Il se souvient d'une fin de journée particulièrement marquante au Village Vacances Valcartier. « Il nous manquait un enfant. Je suis resté là-bas pour le chercher pendant deux heures, pour finalement apprendre que le parent était venu le chercher sans nous avertir. J'ai tellement eu peur qu'il lui soit arrivé quelque chose. »

DÉCOUVRIR SES FORCES 

Mélyssandre Petit, 34 ans

Elle a commencé à fréquenter le camp à l'âge de 11 ans. Puis elle a poursuivi en étant aspirante monitrice, monitrice et formatrice d'aspirants moniteurs. De l'enfance au début de la vie d'adulte, c'est une grande partie de son existence qu'elle a passée à l'Auberge Le P'tit Bonheur.

« Ça laisse des traces à tout jamais. J'ai passé les meilleurs moments de ma vie d'enfant, d'adolescente et de jeune adulte là-bas. »

- Mélyssandre Petit

« Ça nous marque parce qu'on vit des moments intenses, où on dépasse nos limites. On crée notre identité, ça forme notre personnalité », poursuit-elle.

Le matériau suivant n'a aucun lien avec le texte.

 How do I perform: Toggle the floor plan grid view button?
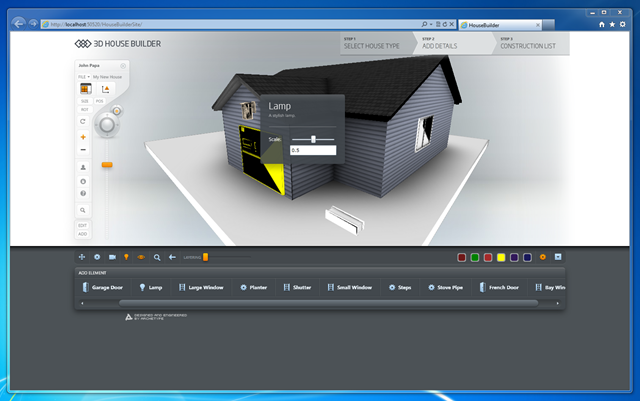coord(86,89)
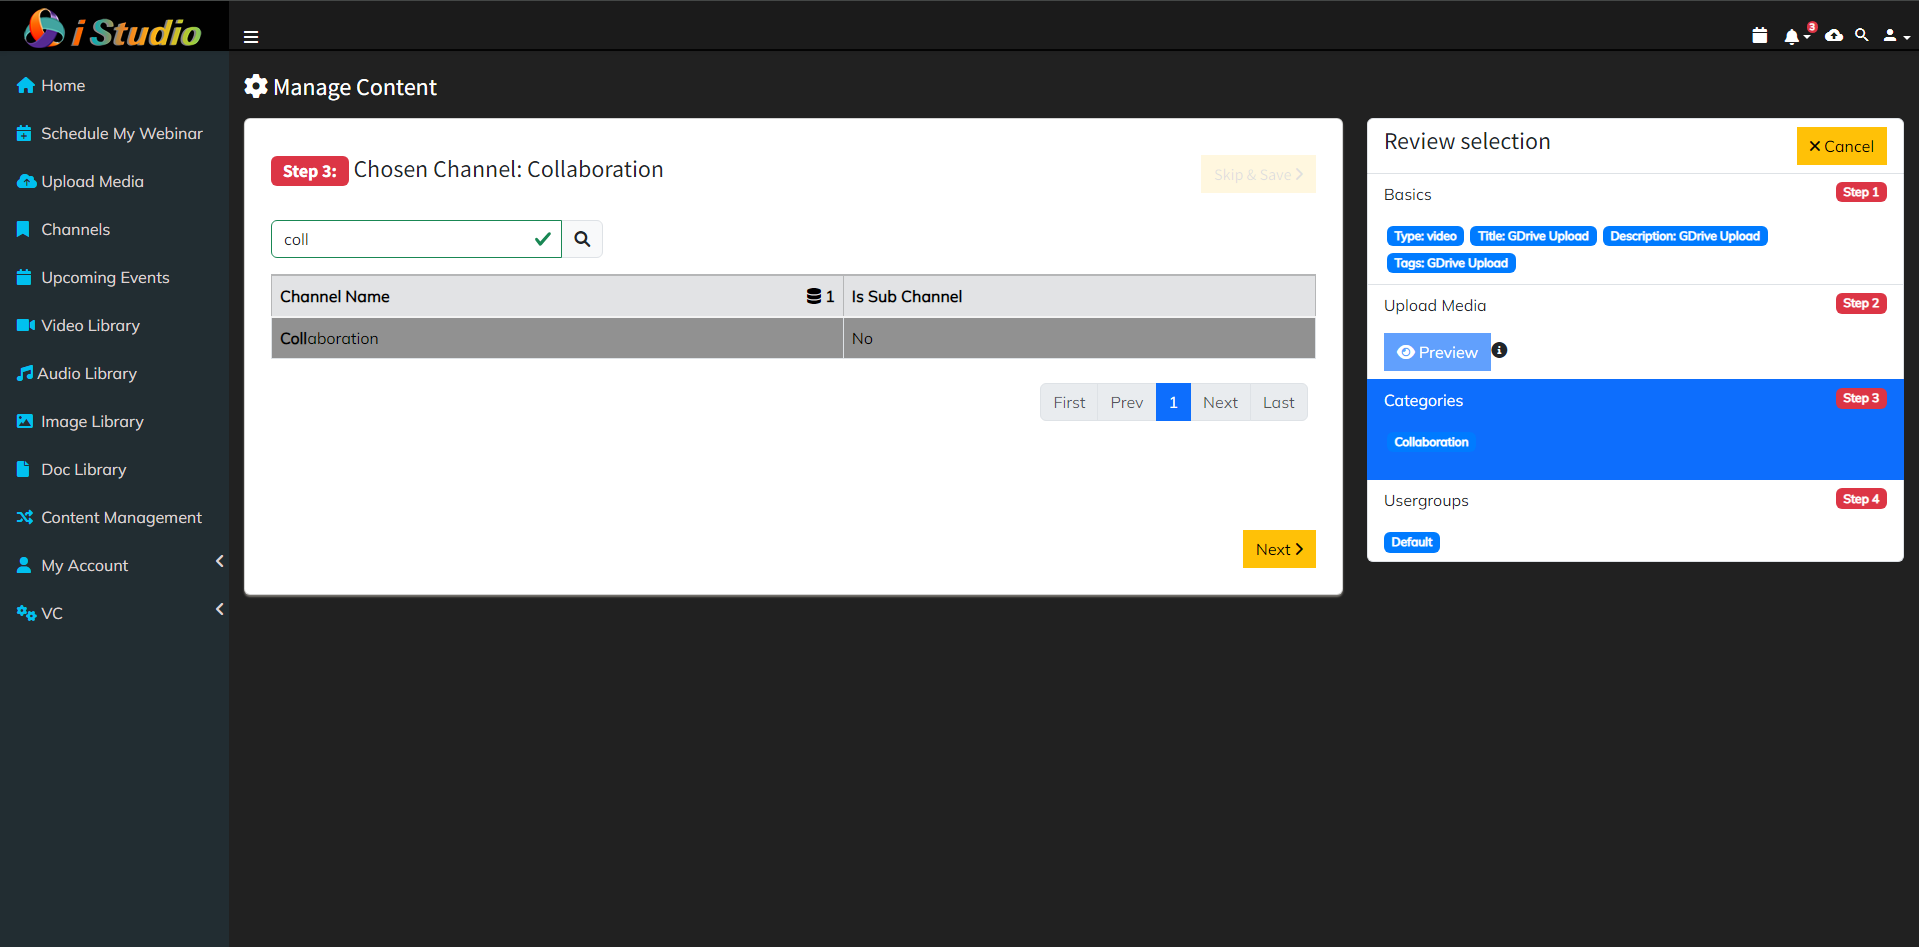Image resolution: width=1919 pixels, height=947 pixels.
Task: Click the iStudio logo
Action: [x=114, y=28]
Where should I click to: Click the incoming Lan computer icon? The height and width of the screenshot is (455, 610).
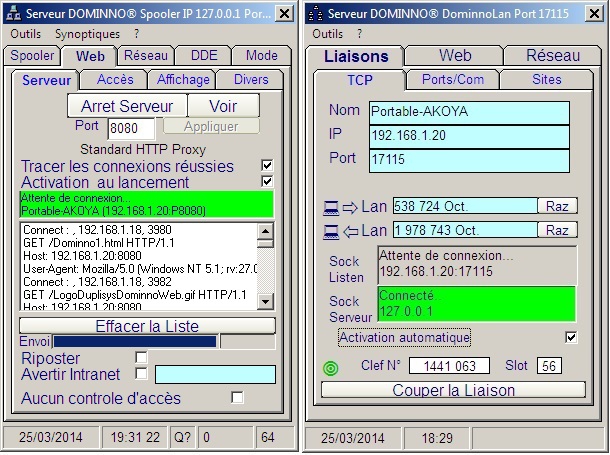pos(330,231)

De toutes les expériences qu'elle a vécues, une sort du lot : une escapade en canot-camping au cours de laquelle un violent orage a forcé le groupe à quitter les rapides de la rivière, à monter les canots aux abords de la route et à trouver refuge chez l'habitant. « En plein air, il y a plein de choses qui sont hors de notre contrôle, dont la température. Il fallait garder la tête froide. C'est dans les moments les plus intenses que l'on découvre nos forces. »

SCOUT UN JOUR, SCOUT TOUJOURS

Guy Laverdière, 66 ans

Il se remémore avec grand plaisir ses premières expériences de camp d'été, ou d'hiver, alors qu'il était scout.

« J'ai commencé louveteau, puis éclaireur. Ce que je retiens surtout, c'est le côté camaraderie et la fraternité qui se dégageaient de ça. »

- Guy Laverdière

« Puis, par notre engagement scout, c'était d'apprendre le dévouement auprès de la communauté pour faire une bonne action », explique-t-il.

Pour Guy Laverdière, ces premières années au sein du mouvement scout se sont avérées très positives. « Les camps permettaient de mettre en pratique tout ce que nous avions appris pendant l'année. C'était de nous valoriser. C'était d'apprendre à se découvrir, apprendre à respecter l'autre, comprendre la nature, les bienfaits qu'elle nous procure, puis tout le côté humanitaire, aider son prochain, le respect de l'autre. » Une fois éclaireur, il a reçu le nom de totem Aigle Dévoué, un nom qu'il considère encore comme très à propos aujourd'hui.

En 1980, il a participé à la fondation d'un mouvement scout dans la paroisse de Saint-Côme. Il organise cette année, les 11, 12 et 13 août au Camp Richelieu, un grand rassemblement de jeunes et d'adultes qui ont marqué cette page d'histoire de Saint-Côme.